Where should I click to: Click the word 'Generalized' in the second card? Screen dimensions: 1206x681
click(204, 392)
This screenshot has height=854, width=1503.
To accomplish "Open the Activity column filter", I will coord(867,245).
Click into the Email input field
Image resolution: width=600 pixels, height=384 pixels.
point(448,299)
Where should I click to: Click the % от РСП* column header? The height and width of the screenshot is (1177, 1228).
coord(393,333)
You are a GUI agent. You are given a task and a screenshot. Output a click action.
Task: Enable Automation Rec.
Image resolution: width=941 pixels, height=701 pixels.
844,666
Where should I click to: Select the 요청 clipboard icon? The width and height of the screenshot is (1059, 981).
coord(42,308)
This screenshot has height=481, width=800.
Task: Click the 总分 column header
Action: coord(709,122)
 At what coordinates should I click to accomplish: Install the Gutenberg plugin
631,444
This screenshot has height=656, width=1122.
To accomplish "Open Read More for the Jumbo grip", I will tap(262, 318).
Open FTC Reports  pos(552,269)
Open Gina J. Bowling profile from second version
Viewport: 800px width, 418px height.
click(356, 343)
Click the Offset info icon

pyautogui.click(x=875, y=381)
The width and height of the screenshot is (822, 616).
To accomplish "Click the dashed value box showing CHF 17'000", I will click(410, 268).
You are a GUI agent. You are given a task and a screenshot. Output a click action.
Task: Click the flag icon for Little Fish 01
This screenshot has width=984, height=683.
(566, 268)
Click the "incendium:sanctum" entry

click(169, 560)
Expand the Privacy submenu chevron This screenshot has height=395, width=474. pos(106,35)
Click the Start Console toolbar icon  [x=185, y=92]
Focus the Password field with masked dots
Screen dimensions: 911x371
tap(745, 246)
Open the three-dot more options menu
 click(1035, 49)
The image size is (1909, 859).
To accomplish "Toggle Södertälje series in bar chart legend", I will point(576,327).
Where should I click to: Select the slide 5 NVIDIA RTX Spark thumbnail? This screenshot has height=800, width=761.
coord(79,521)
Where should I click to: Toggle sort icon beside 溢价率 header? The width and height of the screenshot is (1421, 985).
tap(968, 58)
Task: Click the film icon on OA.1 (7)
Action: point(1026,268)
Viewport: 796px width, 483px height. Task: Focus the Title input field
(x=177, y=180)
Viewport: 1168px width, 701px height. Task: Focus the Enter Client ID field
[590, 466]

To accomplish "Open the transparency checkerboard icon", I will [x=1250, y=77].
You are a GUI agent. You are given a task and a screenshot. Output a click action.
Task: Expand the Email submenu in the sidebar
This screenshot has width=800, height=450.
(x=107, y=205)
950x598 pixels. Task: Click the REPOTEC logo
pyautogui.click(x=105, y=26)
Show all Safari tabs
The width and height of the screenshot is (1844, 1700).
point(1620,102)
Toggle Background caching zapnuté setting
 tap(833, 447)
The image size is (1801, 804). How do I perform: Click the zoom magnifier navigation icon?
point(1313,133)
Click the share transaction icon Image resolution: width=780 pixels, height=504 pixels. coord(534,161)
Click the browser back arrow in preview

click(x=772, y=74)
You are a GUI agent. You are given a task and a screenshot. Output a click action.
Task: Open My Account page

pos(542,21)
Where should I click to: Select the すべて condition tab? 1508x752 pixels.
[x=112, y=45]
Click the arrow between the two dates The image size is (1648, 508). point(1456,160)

- **YOUR OBJECTIVE**: All of the entries above should be written out again exactly.

- **THE COMPLETED TASK**:
Where should I click to: Click the word 'Generalized' in the second card? Screen dimensions: 1206x681
click(204, 392)
This screenshot has height=854, width=1503.
To accomplish "Open the Activity column filter", I will coord(867,245).
Click into the Email input field
Image resolution: width=600 pixels, height=384 pixels.
point(448,299)
Where should I click to: Click the % от РСП* column header? The height and width of the screenshot is (1177, 1228).
coord(393,333)
You are a GUI agent. You are given a task and a screenshot. Output a click action.
Task: Enable Automation Rec.
Image resolution: width=941 pixels, height=701 pixels.
844,666
Where should I click to: Select the 요청 clipboard icon? The width and height of the screenshot is (1059, 981).
coord(42,308)
This screenshot has height=481, width=800.
Task: Click the 总分 column header
Action: coord(709,122)
 At what coordinates should I click to accomplish: Install the Gutenberg plugin
631,444
This screenshot has height=656, width=1122.
To accomplish "Open Read More for the Jumbo grip", I will tap(262, 318).
Open FTC Reports  pos(552,269)
Open Gina J. Bowling profile from second version
Viewport: 800px width, 418px height.
click(356, 343)
Click the Offset info icon

pyautogui.click(x=875, y=381)
The width and height of the screenshot is (822, 616).
To accomplish "Click the dashed value box showing CHF 17'000", I will click(410, 268).
You are a GUI agent. You are given a task and a screenshot. Output a click action.
Task: Click the flag icon for Little Fish 01
This screenshot has width=984, height=683.
(566, 268)
Click the "incendium:sanctum" entry

click(169, 560)
Expand the Privacy submenu chevron This screenshot has height=395, width=474. pos(106,35)
Click the Start Console toolbar icon  [x=185, y=92]
Focus the Password field with masked dots
Screen dimensions: 911x371
tap(745, 246)
Open the three-dot more options menu
 click(1035, 49)
The image size is (1909, 859).
To accomplish "Toggle Södertälje series in bar chart legend", I will point(576,327).
Where should I click to: Select the slide 5 NVIDIA RTX Spark thumbnail? This screenshot has height=800, width=761.
coord(79,521)
Where should I click to: Toggle sort icon beside 溢价率 header? The width and height of the screenshot is (1421, 985).
tap(968, 58)
Task: Click the film icon on OA.1 (7)
Action: point(1026,268)
Viewport: 796px width, 483px height. Task: Focus the Title input field
(x=177, y=180)
Viewport: 1168px width, 701px height. Task: Focus the Enter Client ID field
[590, 466]

To accomplish "Open the transparency checkerboard icon", I will [x=1250, y=77].
You are a GUI agent. You are given a task and a screenshot. Output a click action.
Task: Expand the Email submenu in the sidebar
This screenshot has width=800, height=450.
(x=107, y=205)
950x598 pixels. Task: Click the REPOTEC logo
pyautogui.click(x=105, y=26)
Show all Safari tabs
The width and height of the screenshot is (1844, 1700).
point(1620,102)
Toggle Background caching zapnuté setting
 tap(833, 447)
The image size is (1801, 804). How do I perform: Click the zoom magnifier navigation icon?
point(1313,133)
Click the share transaction icon Image resolution: width=780 pixels, height=504 pixels. coord(534,161)
Click the browser back arrow in preview

click(x=772, y=74)
You are a GUI agent. You are given a task and a screenshot. Output a click action.
Task: Open My Account page

pos(542,21)
Where should I click to: Select the すべて condition tab? 1508x752 pixels.
[x=112, y=45]
Click the arrow between the two dates The image size is (1648, 508). point(1456,160)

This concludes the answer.